A set of calibration markers. The set of calibration markers according to claim 8,
The variable size direction of the vehicle is a traveling direction of the vehicle,
A set of calibration markers. A set of calibration markers according to claim 8 or claim 9,
The plurality of calibration markers are arranged side by side in two rows across the vehicle so as to be along the variable direction of the size of the vehicle.
A set of calibration markers. A set of calibration markers according to any one of claims 8 to 10,
Marker display is differentiated between the adjacent calibration markers.
A set of calibration markers. A set of calibration markers according to claim 11, comprising:
Differentiating the marker display is to invert the display between the adjacent calibration markers in black and white.
A set of calibration markers. A set of markers according to any one of claims 8 to 12,
Includes a self-luminous calibration marker,
A set of calibration markers. A set of calibration markers according to claim 13, comprising:
Of the self-luminous calibration markers, those unnecessary for calibration of the vehicle camera can be turned off.
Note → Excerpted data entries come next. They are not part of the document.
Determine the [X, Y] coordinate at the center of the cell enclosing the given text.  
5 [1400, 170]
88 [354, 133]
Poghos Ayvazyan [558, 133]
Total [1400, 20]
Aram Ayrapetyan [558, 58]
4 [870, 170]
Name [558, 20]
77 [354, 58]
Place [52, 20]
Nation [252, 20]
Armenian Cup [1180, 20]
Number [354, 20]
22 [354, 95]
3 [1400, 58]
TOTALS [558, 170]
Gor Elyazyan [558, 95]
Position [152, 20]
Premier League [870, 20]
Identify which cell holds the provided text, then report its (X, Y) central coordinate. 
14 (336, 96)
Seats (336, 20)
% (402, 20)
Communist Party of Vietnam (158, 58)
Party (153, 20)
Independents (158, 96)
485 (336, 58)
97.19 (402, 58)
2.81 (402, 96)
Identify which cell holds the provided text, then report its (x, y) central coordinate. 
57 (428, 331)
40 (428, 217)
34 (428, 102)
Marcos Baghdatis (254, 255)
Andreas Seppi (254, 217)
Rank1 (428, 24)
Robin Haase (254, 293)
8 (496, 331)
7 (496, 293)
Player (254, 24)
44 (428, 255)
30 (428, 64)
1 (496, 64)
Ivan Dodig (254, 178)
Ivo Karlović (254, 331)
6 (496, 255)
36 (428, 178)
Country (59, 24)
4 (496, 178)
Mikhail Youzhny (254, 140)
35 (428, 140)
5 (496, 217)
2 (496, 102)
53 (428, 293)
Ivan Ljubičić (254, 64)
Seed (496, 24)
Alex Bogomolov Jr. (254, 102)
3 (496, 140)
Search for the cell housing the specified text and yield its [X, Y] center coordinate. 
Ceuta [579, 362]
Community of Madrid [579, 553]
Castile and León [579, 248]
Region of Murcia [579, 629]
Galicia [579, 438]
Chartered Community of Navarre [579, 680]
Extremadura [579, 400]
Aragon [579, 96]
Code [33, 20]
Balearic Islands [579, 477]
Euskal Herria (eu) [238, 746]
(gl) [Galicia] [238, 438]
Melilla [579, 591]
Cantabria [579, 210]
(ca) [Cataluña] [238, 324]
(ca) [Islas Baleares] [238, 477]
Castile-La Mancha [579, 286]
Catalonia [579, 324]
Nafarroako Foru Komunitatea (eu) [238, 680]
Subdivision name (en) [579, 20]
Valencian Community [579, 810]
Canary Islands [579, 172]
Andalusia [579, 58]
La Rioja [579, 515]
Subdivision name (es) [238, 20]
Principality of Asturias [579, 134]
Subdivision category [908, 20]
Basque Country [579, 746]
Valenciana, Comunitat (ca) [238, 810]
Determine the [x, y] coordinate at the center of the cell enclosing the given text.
A set of calibration markers. A set of calibration markers according to claim 13 or claim 14,
The self-luminous calibration marker emits light at a predetermined emission intensity for the vehicle,
A set of calibration markers. A set of calibration markers according to any one of claims 8 to 15,
Including a solid marker having a first side and a second side,
The first surface and the second surface of the solid marker are angled at a predetermined angle,
A set of calibration markers. A method of manufacturing a vehicle,
Calibrating a vehicle camera by the calibration method according to claim 1.
Vehicle manufacturing method. A vehicle manufacturing facility comprising the set of calibration markers according to any one of claims 8 to 16.